### Exercise goal
In the entries below, find the line with "The width and height of the screenshot is (1312, 738)." and print exactly every line from there up to and including the line with "the GitHub Issues", with no other lines.

%%

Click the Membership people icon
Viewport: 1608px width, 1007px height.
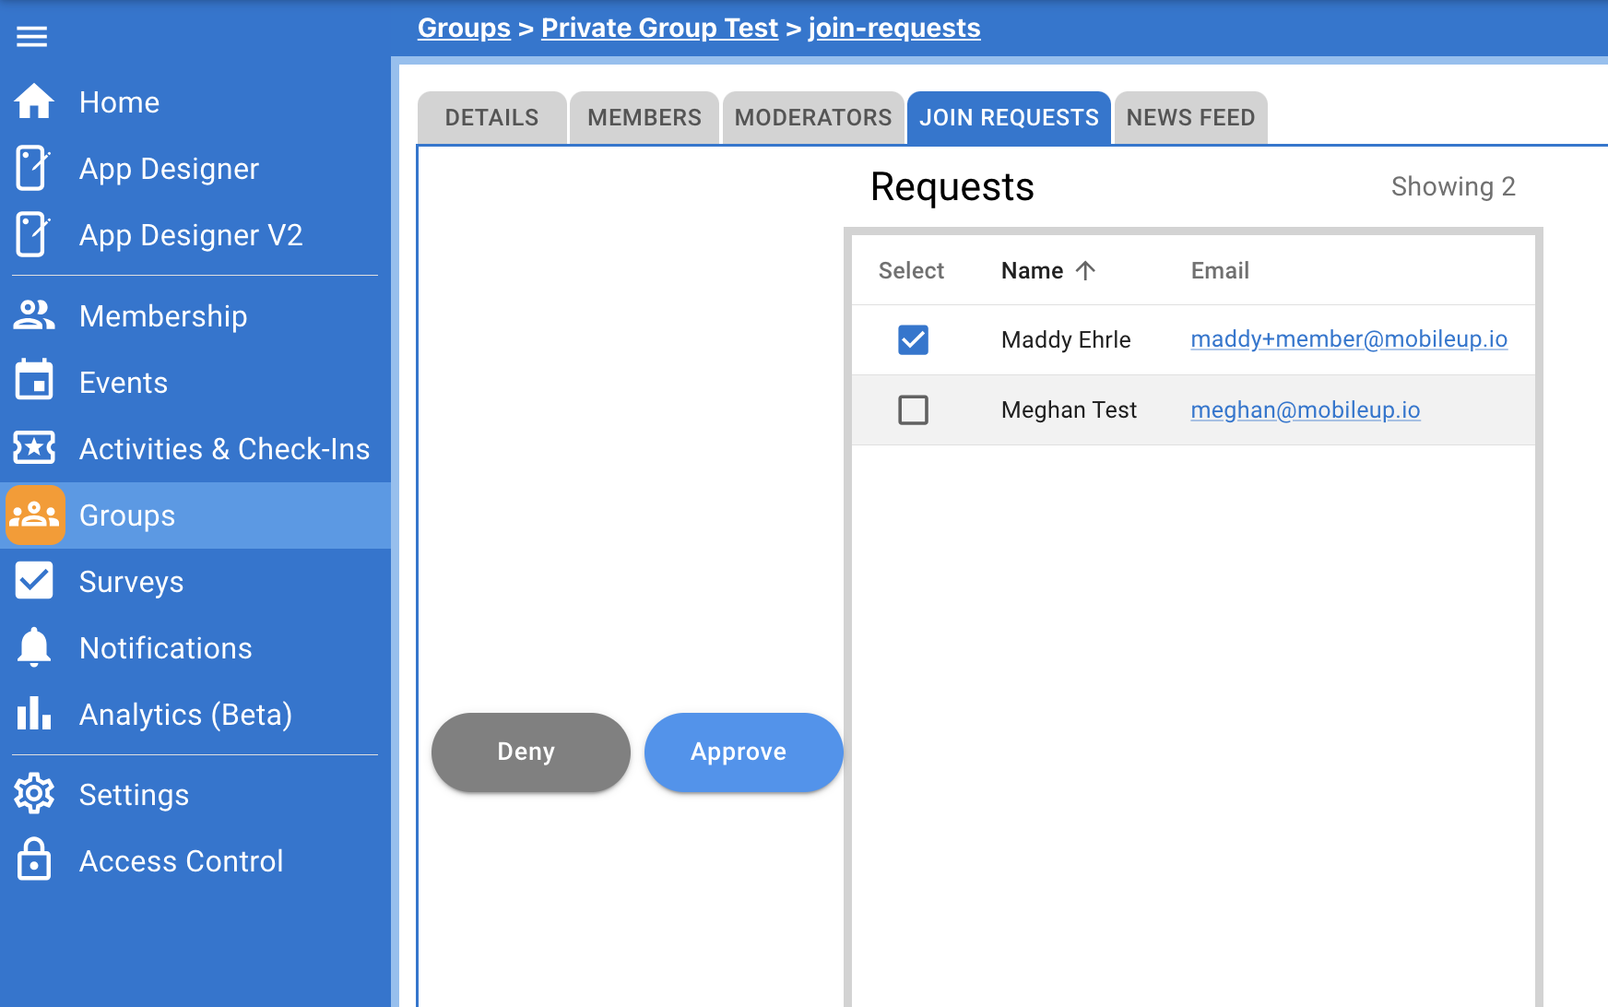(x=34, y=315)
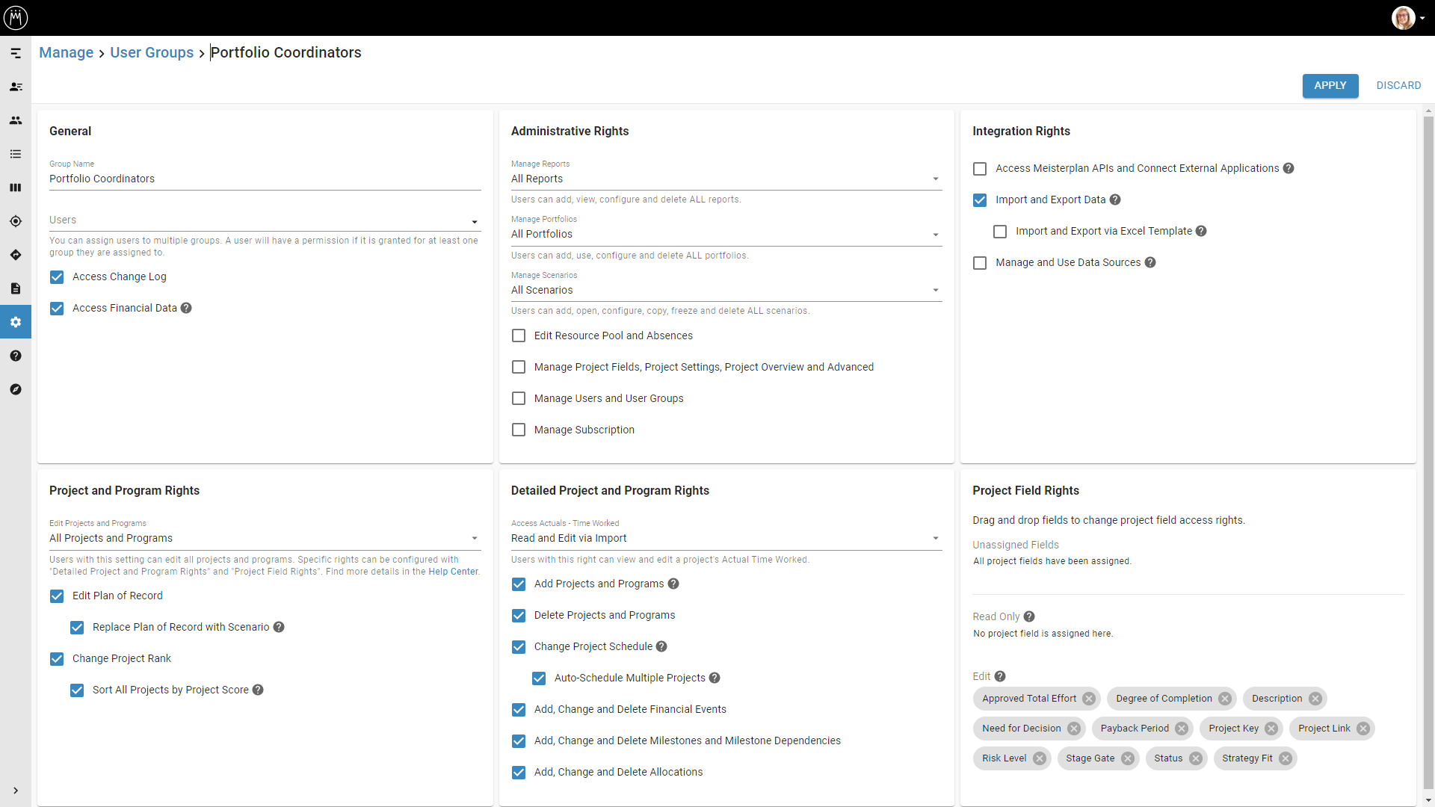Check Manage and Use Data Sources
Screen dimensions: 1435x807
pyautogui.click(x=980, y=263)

%%
%%

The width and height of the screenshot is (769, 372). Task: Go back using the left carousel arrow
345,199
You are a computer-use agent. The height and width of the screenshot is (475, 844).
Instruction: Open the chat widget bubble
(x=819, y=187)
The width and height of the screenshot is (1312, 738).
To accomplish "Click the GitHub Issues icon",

%%

### Output
The width and height of the screenshot is (1312, 738).
To accomplish "Click the GitHub Issues icon",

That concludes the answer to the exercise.